Abstract

This paper aims to describe developments in the Santos Basin Pre-Salt risers systems, which in some few years experienced many different concepts to overcome big challenges. This paper also describes initiatives to optimize configurations with evolution and maturity of riser technologies and expectations for future developments.

In Santos basin Pre-Salt cluster, due to the challenging environmental conditions, presence of H2S and CO2, water depth up to 2310m, production riser's insulation requirements, relatively high temperature and high pressure, the riser system design for this scenario was something innovative and challenging for the industry. Currently, due to lower oil prices, an even more complex scenario is in evidence, imposing even greater challenges for risers systems regarding cost reduction.
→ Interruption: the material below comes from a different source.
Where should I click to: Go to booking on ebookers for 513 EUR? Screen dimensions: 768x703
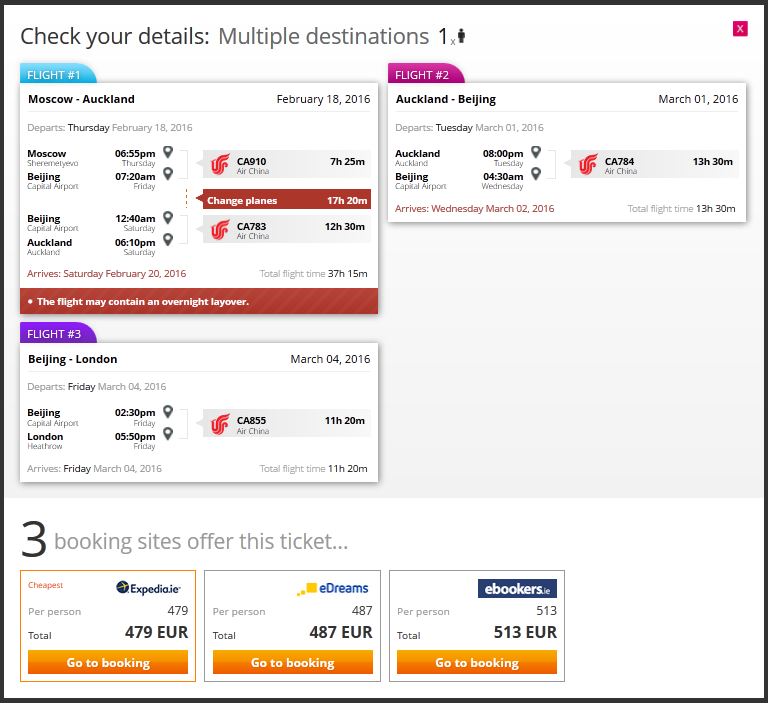click(x=476, y=662)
The experience acquired with the implementation of the first projects was a key factor to find viable and comprehensive ways to optimize cost.
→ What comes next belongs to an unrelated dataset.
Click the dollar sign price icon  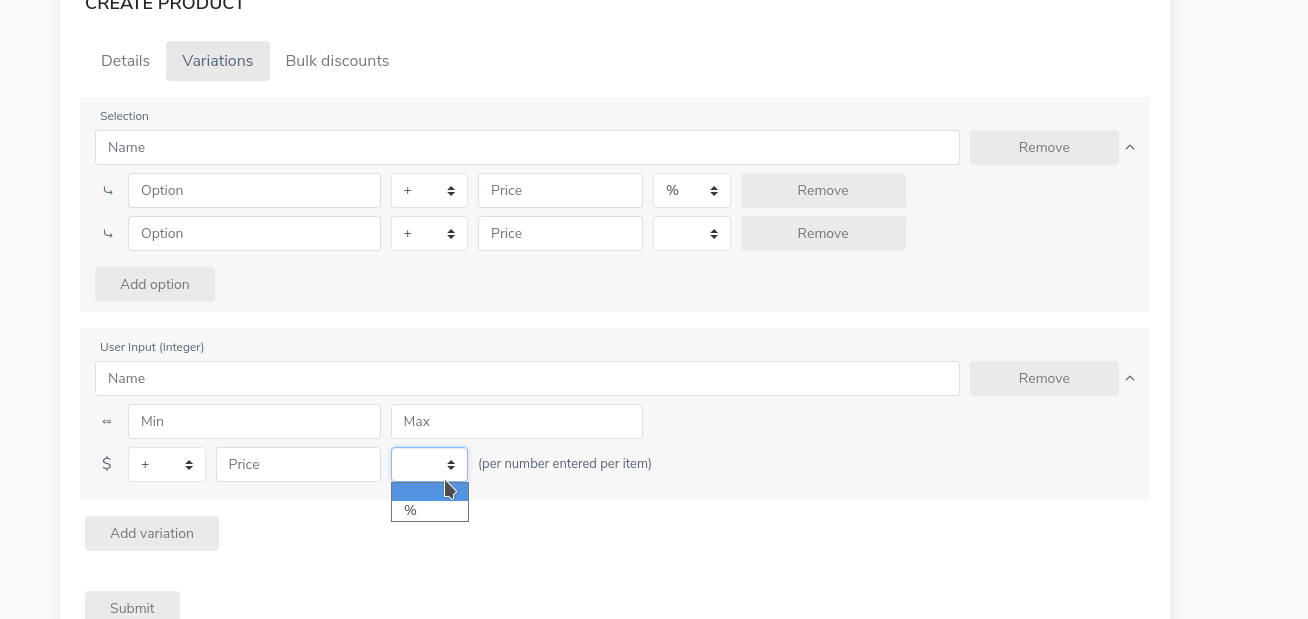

In approximately 7 years of production in the Santos basin Pre-Salt layer, oil production surpassed 1 million bpd by using several different riser concepts: BSRs (Buoy-Supported Risers), SLWRs (Steel Lazy Wave Risers), Flexible Lazy Wave Risers, Free Hanging Flexible Risers and FSHRs (Free Standing Hybrid Risers). Nowadays, with greater maturity and new design premises, considerable cost reduction results have been obtained, mainly motivated by the reduction of buoyancy modules and reduction of riser sections quantity in the flexible risers. For the future, there are other ongoing optimizations studies to apply both flexible and rigid risers in free hanging configuration.

In early stages of project development, an extensive engineering work on riser analysis, the establishment of new design premise and some changes on current design process were done through a joint effort by operator, partners and suppliers. These are key factors for the achievement of considerable cost reduction. The maturity reached with the riser system designs was obtained through several design cycles, whose process can bring more future cost reductions.